Na época, a Arendt era uma pensadora consagrada. Já havia publicado “As Origens do Totalitarismo,” no qual debate as condições sociais que levam determinada sociedade – mesmo tão avançada e culta, como a alemã, e não apenas atrasada e desigual, como a russa – a submergir em regimes que não respeitam as liberdades elementares nem direitos e conquistas que a humanidade acumulou ao longo da história.

Ela volta ao assunto em “Eichmann em Jerusalém,” um de seus principais livros, publicado inicialmente na forma de cinco artigos pela revista New Yorker.

A lição maior da obra consiste em perceber que não era apenas Eichmann que estava no banco dos réus, naquele momento. Eram valores em nome dos quais ele estava sendo acusado que também precisavam ser atendidos no processo.
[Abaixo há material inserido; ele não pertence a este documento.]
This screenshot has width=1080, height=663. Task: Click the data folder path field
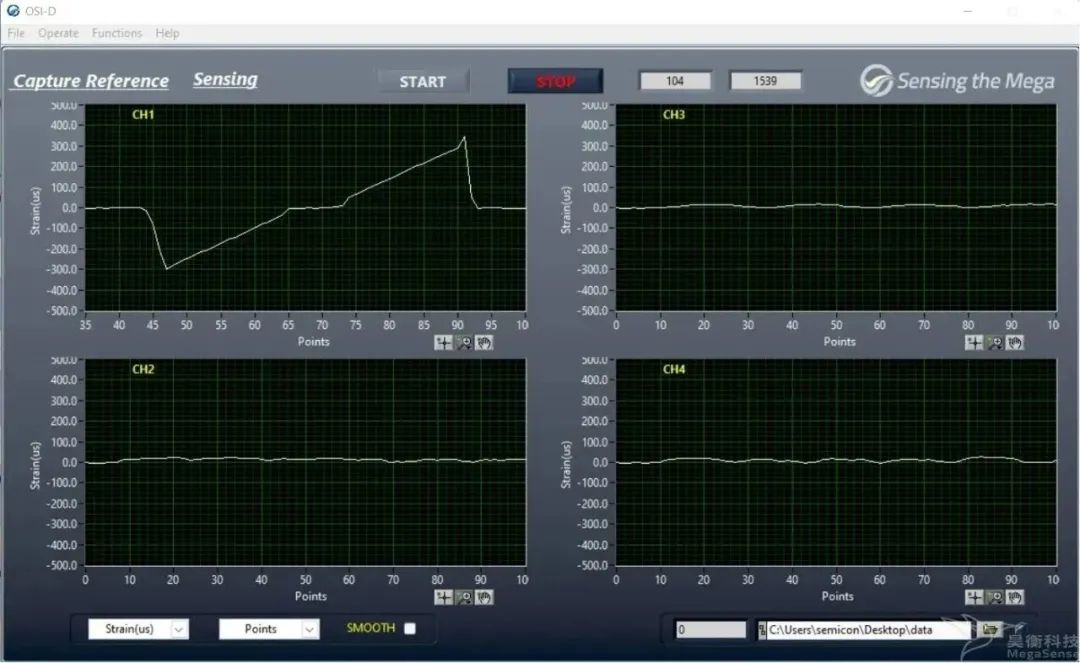[x=865, y=630]
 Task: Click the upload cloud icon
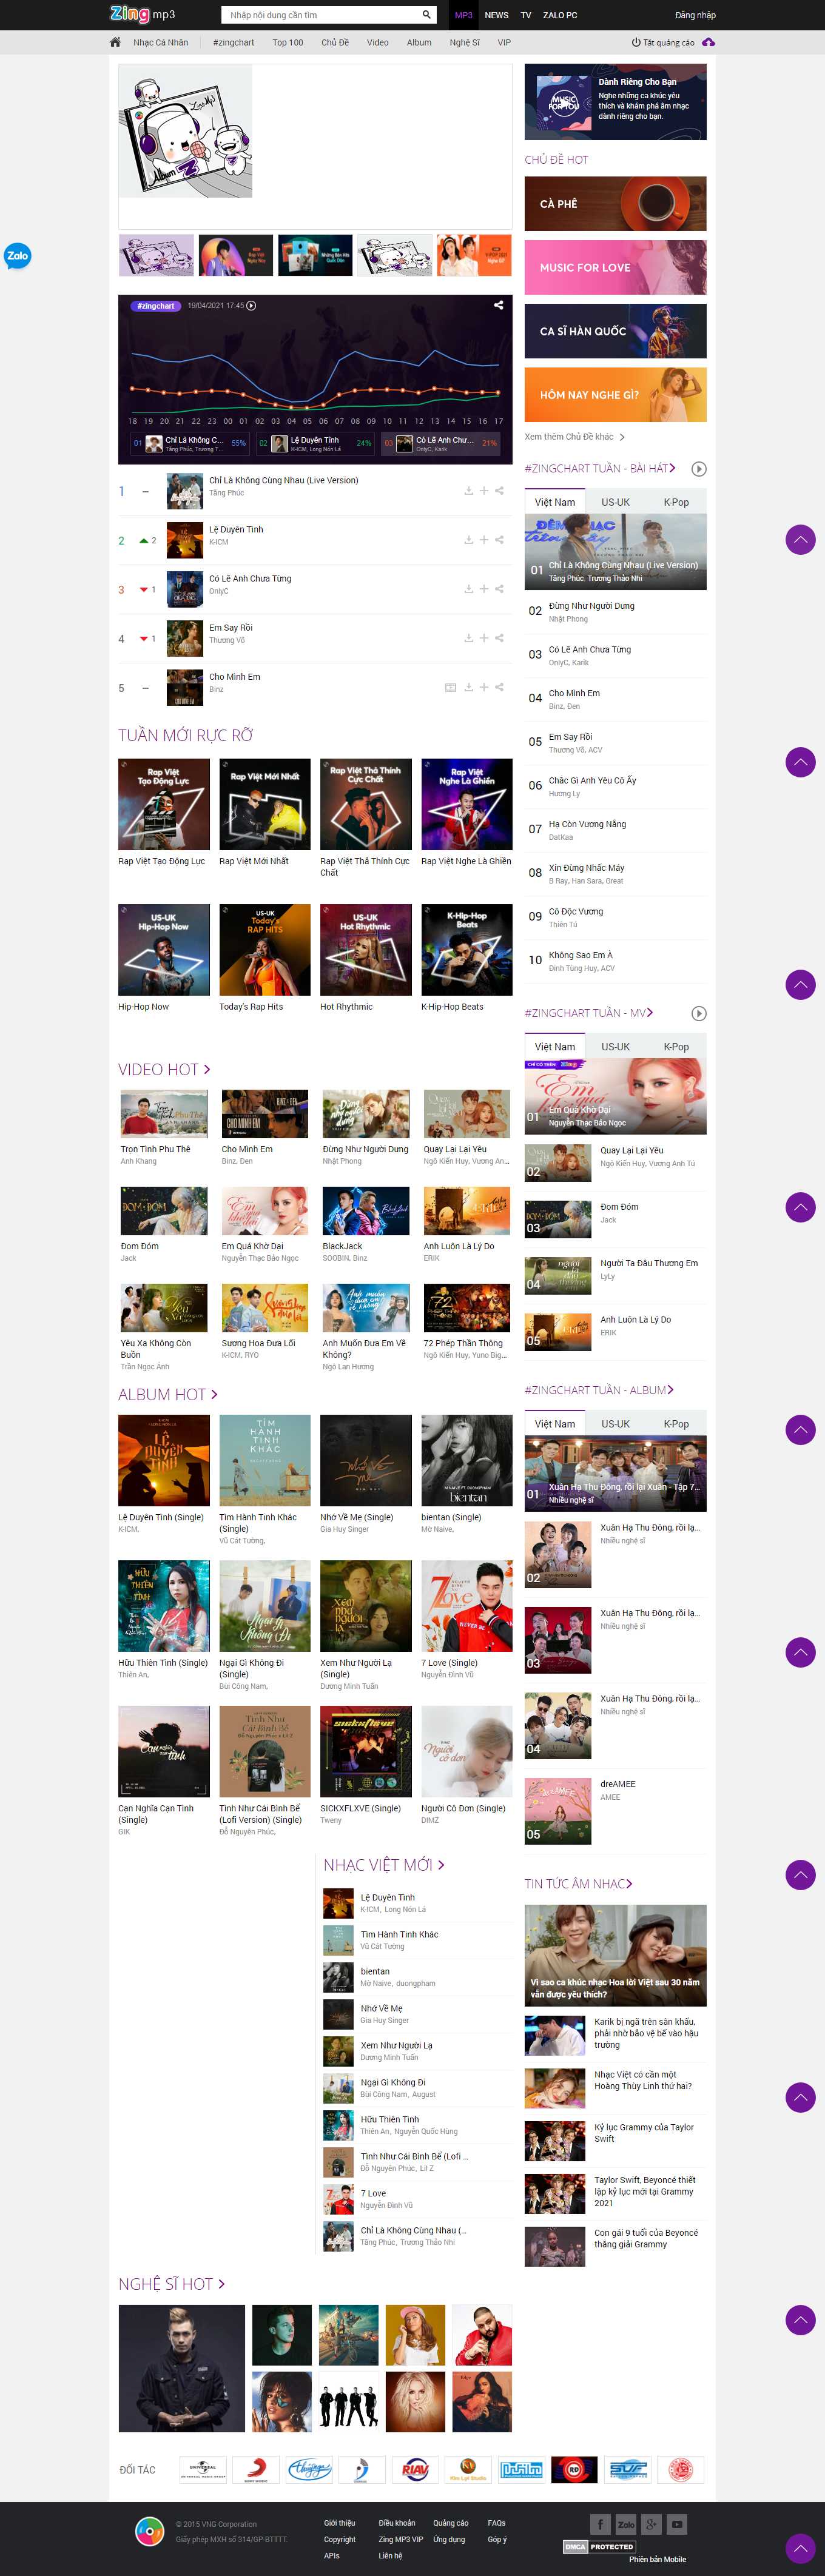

Hoje leitura obrigatória em boas universidades, não apenas em cursos de Ciência Política mas também de Direito, “Eichmann em Jerusalém” provocou um escândalo em sua época. Ao questionar o casamento entre Justiça e Política, que atendia a tantas conveniências daquele momento, inclusive a política de expansão do Estado de Israel sobre territórios palestinos, Hanna Arendt transformou-se em alvo de atos de repúdio e infâmia.

Corretamente indignadas com o horror monstruoso dos campos de concentração, as pessoas não conseguiam imaginar que fosse possível dar um tratamento humanitário para quem tivera um papel tão importante no Holocausto.
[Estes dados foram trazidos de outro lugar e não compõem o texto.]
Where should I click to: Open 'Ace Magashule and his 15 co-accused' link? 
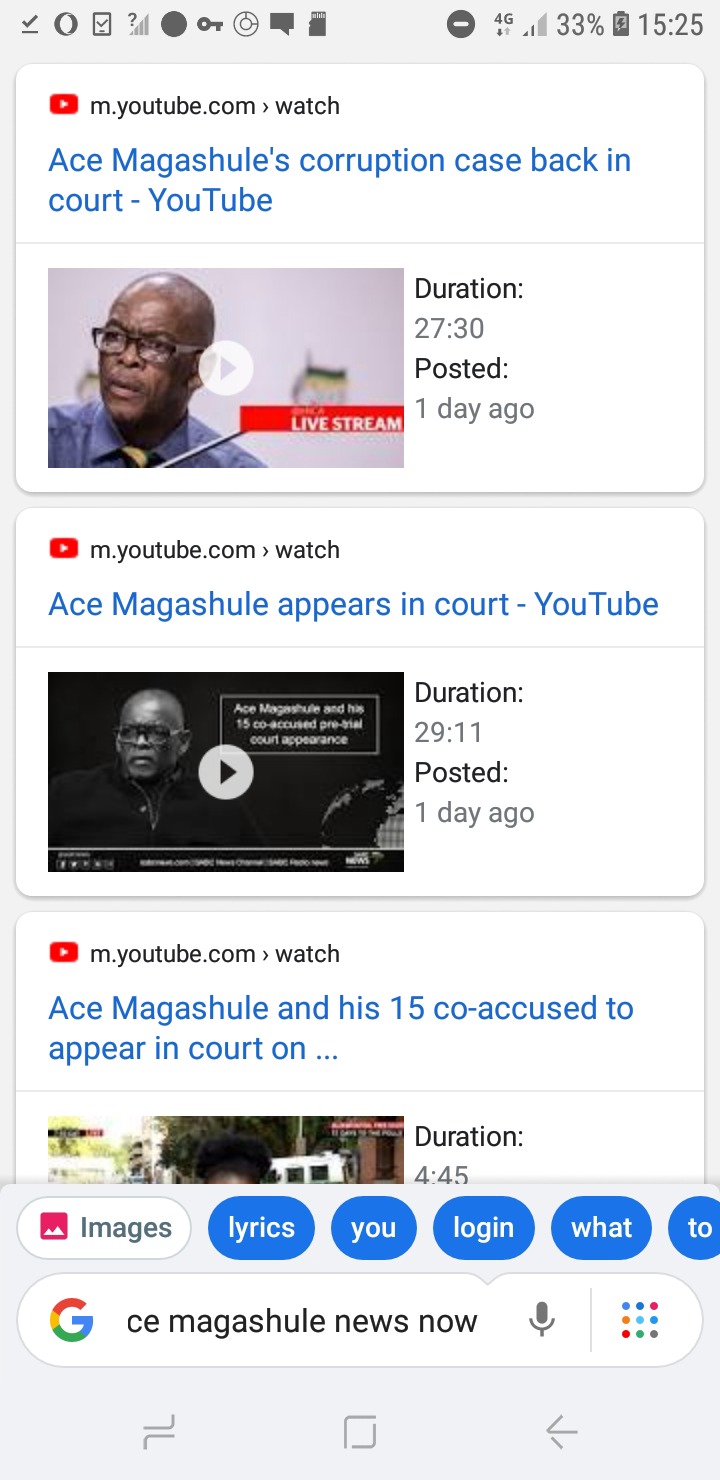tap(341, 1028)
O filme mostra cenas lamentáveis que enfrentou. Professores se retiravam do restaurante da universidade em que lecionava quando sentava-se para fazer uma refeição. Um vizinho de prédio lhe mandou um bilhete onde a chamava de “vadia nazista.” Amigos da adolescência romperam para nunca mais se reaproximar. Professores se infiltravam em suas aulas para fazer perguntas provocadoras.

A ironia da história é clara.

Depois de denunciar um sistema que impedia grande parte dos cidadãos de raciocinar por conta própria, de acordo com seus valores morais, tornando-se disponíveis para a manipulação de ditaduras -- como Hitler, como Stalin -- Hanna Arendt tornou-se vítima de um fenômeno que havia estudado e conhecia muito bem.
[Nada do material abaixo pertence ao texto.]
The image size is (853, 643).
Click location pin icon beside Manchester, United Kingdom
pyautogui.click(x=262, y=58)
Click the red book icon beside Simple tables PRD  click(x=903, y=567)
Sua grandeza foi a capacidade de ser coerente com o próprio pensamento. Hanna Arendt nasceu numa família de judeus alemães, presa e conduzida para um campo de concentração, na França, antes de conseguir um visto para morar nos Estados Unidos. Nunca renegou suas origens, nem suas amizadas nem deixou de criticar intelectuais judeus – mesmo de esquerda -- que escondiam seus antepassados para evitar problemas com o nazismo.

Mas, naquele momento, quando cobraram uma lealdade especial com seu povo, respondeu que não gostava povos, mas de amigos. Era uma forma de lembrar que era preciso busca a condição humana – sem peculiaridades sociais nem preferências nacionais. Capaz de denunciar o Holocausto como poucos pensadores o fizeram, antes ou depois, também mostrou igual indignação diante do massacre dos povos africanos vitimas de genocídio do imperialismo europeu – e também lembrou a tragédia da nação armênia nas mãos do Estado turco.

É impossível sair do cinema sem pensar no julgamento da ação penal 470, que será retomada pelo Supremo. Não vamos ignorar as imensas diferenças de personagens e de situação.

Mas o debate sobre o banalidade do mal nas sociedades contemporâneas coloca uma questão que Hanna Arendt ajuda a pensar e responder.

Mais uma vez, coloca-se a pergunta sobre a Justiça que se confunde com intenções políticas. Sobre indivíduos que são julgados por aquilo que representam – ou que muitas pessoas dizem que representam – sem que se considere aquilo que se fizeram e que se pode provar que fizeram.

Hanna Arendt tornou-se uma pensadora única, indispensável, ao lembrar corajosamente que até um carrasco nazista tem direito a um julgamento justo.

É uma visão que ressurge toda vez que se denuncia o desrespeito aos direitos de cada indivíduo, e cada cidadão.

E essa é a pergunta que se deve fazer nesta fase final do julgamento da Ação Penal 470.